27. November 2013

Menschen mit Behinderungen setzen wenig Hoffnung in Koalitionsvereinbarung

Im Koalitionsvertrag von CDU, CSU und SPD ist vorgesehen, die Eingliederungshilfe zu reformieren. Damit wurde eine zentrale Forderung der Menschen mit Behinderungen und ihrer Organisationen bzw. Verbände aufgegriffen. "Leider standen bisher solche Vorhaben nur auf dem Papier von Koalitionsregierungen unterschiedlicher Farben und wurden zum Verdruss der Menschen mit Behinderungen nicht umgesetzt", sagt Maik Nothnagel, Sprecher für Inklusionspolitik der Fraktion DIE LINKE im Thüringer Landtag.

Die erneute Ankündigung in einem Koalitionsvertrag trifft auf Skepsis: "Zu oft wurden Betroffene mit ihrer berechtigten Forderung nach einer einkommensunabhängigen Hilfe von bisherigen Bundesregierungen, denen in verschiedenen Zeiten sowohl CDU und CSU sowie auch SPD angehörten, enttäuscht", so Nothnagel weiter.

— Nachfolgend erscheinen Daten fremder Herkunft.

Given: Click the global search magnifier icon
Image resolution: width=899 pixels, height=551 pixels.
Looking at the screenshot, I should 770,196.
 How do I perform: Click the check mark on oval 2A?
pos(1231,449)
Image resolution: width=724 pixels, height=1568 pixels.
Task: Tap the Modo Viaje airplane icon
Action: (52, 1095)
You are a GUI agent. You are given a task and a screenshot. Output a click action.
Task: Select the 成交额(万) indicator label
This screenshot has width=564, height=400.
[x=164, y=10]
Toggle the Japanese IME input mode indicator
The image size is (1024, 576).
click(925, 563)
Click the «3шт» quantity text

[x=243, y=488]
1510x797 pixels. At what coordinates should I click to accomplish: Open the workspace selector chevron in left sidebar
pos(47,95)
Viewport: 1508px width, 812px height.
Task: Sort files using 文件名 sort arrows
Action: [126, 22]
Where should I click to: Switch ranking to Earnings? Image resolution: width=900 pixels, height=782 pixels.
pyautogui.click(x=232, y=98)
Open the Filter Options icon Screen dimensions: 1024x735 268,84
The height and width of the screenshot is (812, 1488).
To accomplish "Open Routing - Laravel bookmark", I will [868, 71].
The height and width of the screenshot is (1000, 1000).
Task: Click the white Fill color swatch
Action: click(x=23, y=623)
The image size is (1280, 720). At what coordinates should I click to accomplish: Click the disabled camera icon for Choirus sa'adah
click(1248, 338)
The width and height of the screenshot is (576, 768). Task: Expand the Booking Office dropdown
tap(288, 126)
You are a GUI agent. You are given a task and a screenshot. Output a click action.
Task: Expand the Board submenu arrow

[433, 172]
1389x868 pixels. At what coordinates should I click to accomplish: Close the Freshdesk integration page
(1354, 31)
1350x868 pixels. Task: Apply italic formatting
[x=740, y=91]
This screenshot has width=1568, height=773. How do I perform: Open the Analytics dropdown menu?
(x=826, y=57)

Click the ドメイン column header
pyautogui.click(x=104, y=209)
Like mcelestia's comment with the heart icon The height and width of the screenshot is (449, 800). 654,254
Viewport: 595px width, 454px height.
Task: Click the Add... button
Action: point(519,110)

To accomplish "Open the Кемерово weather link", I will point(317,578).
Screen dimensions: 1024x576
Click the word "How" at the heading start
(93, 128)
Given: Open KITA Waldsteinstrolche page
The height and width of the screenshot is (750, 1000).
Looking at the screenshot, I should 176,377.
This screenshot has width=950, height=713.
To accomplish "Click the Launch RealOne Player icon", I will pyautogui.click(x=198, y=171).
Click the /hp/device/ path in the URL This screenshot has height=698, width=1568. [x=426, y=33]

Auf ungute Erinnerung stößt das im Koalitionsvertrag aufgenommene Motto der Behindertenbewegung "Nichts über uns ohne uns". "Davon war in der bisherigen Praxis bei der Umsetzung der UN-Behindertenrechtskonvention nicht viel zu spüren. Immer wieder mussten Menschen mit Behinderungen bzw. ihre Organisationen die Einbeziehung in Entscheidungen einfordern und wurden das eine und andere Mal von der Politik enttäuscht", erinnert der LINKE-Abgeordnete.

Auf dem Weg zur inklusiven Gesellschaft wollen die Vertragsparteien die UN-Behindertenrechtskonvention (UN-BRK) bei politischen Entscheidungen, die die Menschen mit Behinderungen betreffen, berücksichtigen. "Diese Formulierung geht meines Erachtens nicht weit genug. Es geht nicht schlechthin um Berücksichtigung, sondern um die Umsetzung dieser UN-Konvention", so Maik Nothnagel abschließend.